*** Exercise data ***
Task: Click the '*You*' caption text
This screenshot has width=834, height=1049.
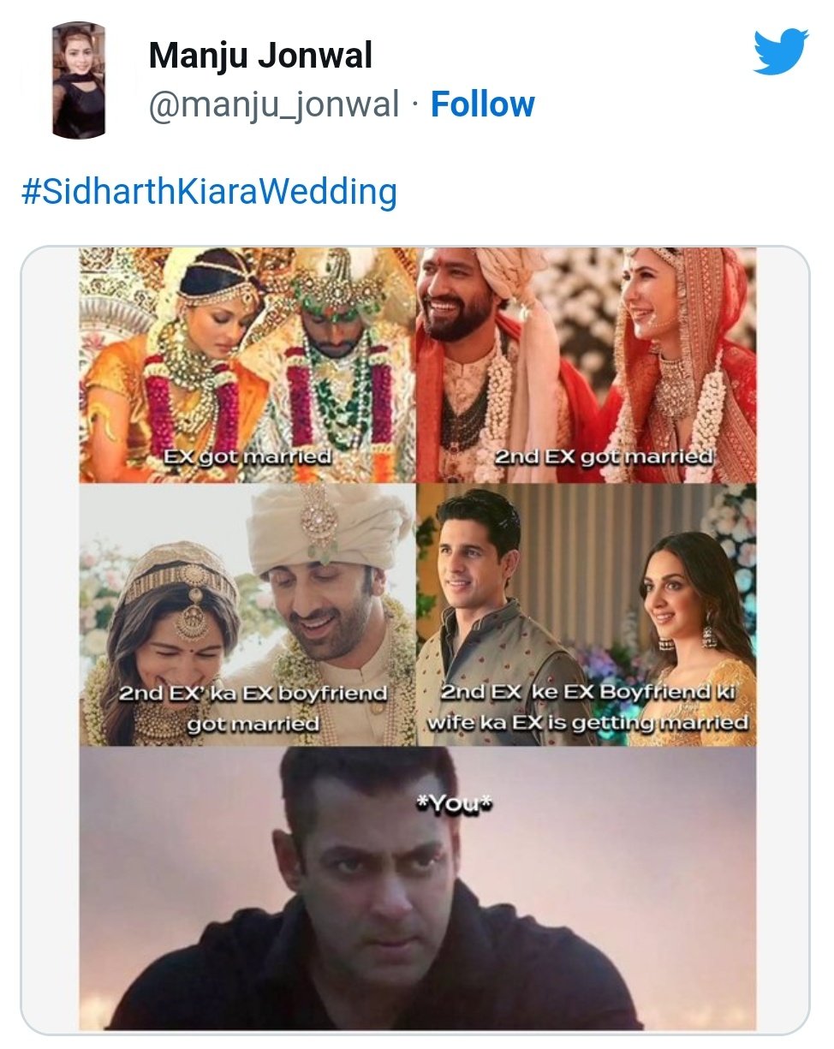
***
*** Exercise data ***
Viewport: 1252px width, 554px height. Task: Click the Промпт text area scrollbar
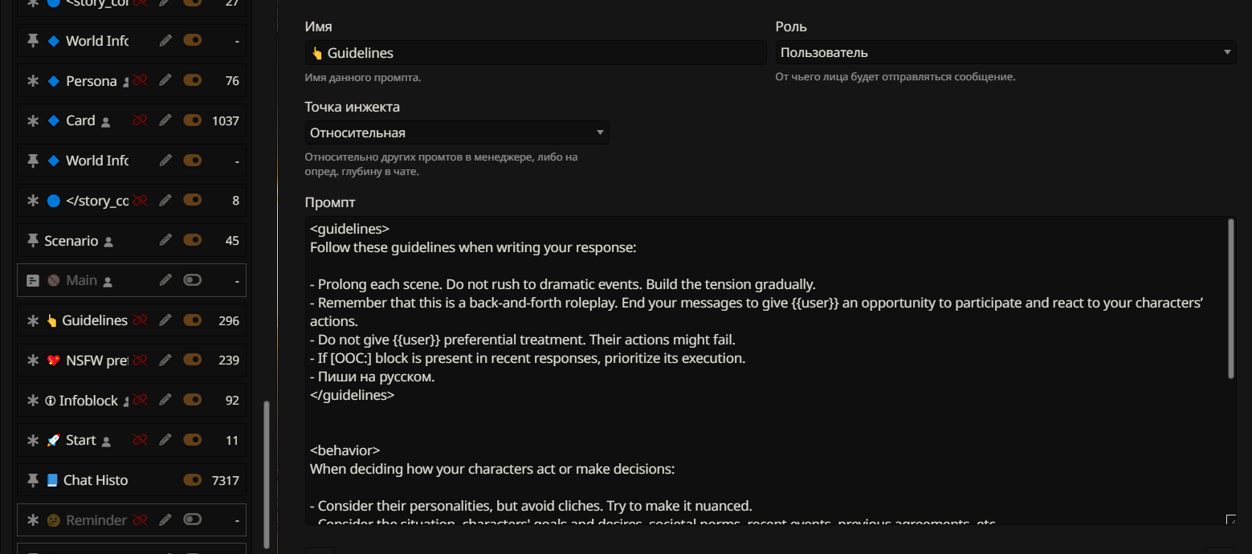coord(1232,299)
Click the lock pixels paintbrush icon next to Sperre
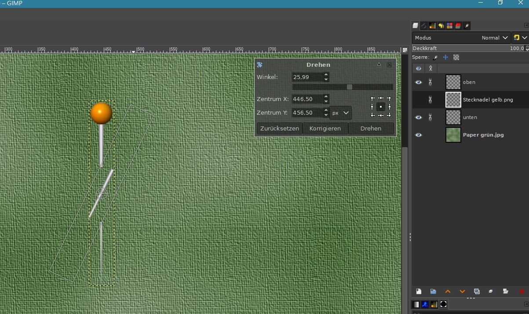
***
Your answer should be the lines above, from the line containing "Task: Click the '*You*' caption text" up to and including the line containing "This screenshot has width=834, height=1049.", reproduced exactly and with nothing else.

Task: Click the '*You*' caption text
This screenshot has width=834, height=1049.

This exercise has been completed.